US researchers are working on ways to make wireless computer networks organise themselves and manage data traffic levels without any human intervention.
BBC News Online technology correspondent in San Jose
Computer scientists at Intel are developing mesh networking technologies that can automatically work out the best route for data as demand changes or devices join and leave the system.
Wires replaced by invisible networks
The researchers believe such automatic networking systems will be needed as the numbers of devices that can communicate wirelessly proliferate.
If the research proves fruitful, homes could soon be studded with small, smart wireless relays that shuffle data around at very high speeds.
Hops and hubs
The ease with which wireless networks can be set up stands in dramatic contrast to the time and trouble it can take to set up computer networks with old-fashioned cables.
But welcome as this move to wireless is, researchers at Intel think that we have yet to exploit the full potential of these untethered networks.
"The first generation of wireless networks have just tried to replace the wires," said Mike Witteman, head of Intel's network architecture lab.
Mr Witteman said many companies were giving every wireless access points serving a cluster of PCs a direct connection to the corporate backbone.
Far better, he said, would be to use outlying wireless access points as relays to pipe traffic from far-flung groups of PCs back in a series of hops to a small number of hubs cabled in to the core network.

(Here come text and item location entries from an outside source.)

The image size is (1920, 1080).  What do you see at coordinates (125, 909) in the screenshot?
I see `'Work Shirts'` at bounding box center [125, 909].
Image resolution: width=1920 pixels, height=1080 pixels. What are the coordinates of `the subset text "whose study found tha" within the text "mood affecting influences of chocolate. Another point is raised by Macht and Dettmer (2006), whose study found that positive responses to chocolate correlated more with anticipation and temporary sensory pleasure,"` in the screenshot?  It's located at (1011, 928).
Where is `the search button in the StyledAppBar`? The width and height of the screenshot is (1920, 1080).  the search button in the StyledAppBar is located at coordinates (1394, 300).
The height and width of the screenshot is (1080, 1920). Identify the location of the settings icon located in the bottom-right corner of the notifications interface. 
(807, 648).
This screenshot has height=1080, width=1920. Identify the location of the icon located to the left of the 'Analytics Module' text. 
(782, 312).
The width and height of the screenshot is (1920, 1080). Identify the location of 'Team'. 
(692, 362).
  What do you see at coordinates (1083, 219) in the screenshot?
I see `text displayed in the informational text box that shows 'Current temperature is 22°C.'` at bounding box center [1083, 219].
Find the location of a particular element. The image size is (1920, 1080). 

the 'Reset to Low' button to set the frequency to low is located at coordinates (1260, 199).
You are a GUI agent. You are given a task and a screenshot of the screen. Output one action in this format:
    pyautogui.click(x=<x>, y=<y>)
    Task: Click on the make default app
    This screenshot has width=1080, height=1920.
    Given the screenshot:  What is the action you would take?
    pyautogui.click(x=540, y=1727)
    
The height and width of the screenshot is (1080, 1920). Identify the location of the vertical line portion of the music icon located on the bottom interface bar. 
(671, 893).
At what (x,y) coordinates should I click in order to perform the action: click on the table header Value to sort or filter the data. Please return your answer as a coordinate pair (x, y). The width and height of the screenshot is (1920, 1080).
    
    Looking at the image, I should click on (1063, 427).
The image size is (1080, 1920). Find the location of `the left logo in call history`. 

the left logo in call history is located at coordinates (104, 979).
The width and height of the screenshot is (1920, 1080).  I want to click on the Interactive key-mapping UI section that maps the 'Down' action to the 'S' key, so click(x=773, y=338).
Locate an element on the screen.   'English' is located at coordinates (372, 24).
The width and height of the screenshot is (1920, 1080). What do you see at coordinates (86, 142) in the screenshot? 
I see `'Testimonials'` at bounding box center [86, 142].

Mr Witteman said his group at Intel and others outside the company, were working on so-called mesh network systems that can work out the best way to link all the devices they are in contact with, and find the ideal route for the data the devices are swapping.
Ideal for rural areas
He said the mesh networking protocols would be of tremendous use in homes or workplaces of the future which would have many different devices all of which can swap data via radio.
"There are going to be tens of millions of computers out there with these capabilities and it's going to change the world," he said.
The advantage of mesh networks, in which the radio footprints of
participating devices overlap, was that they did not rely on a central hub or access point to relay data between all the devices in that network, he said.
Mr Witteman and his colleagues are working on ways to instil wireless devices with the intelligence to work out all the different routes that data can take from one point to another in any network they form.
This, he said, would help them cope with sudden changes in the bandwidth of some links and re-route data via paths that can handle the data load.
"If you are moving video and music around they are very susceptible to quality degradation," he said.
In future mesh networks every element, be it a PC, mobile phone or PDA, could act as a data relay which could open up a vast array of new opportunities, said Mr Witteman.
Wireless devices will act as mini networks
Broadband service firms could use the wireless networks in the homes of subscribers to reach customers lying beyond their usual catchment area.
Factories could tie together smart sensors into ad hoc networks that could relay information about conditions on production lines.
Ultimately Intel and others network hardware makers could be making tiny wireless relays that plug into power sockets and individually have a range of only a few metres but together give a home a robust, smart network that can shuffle data at speeds of more than 100 megabits per second.
Mr Witteman said work still had to be done on security for mesh networks to ensure that data only passed through trusted devices rather than just any that happen to be available.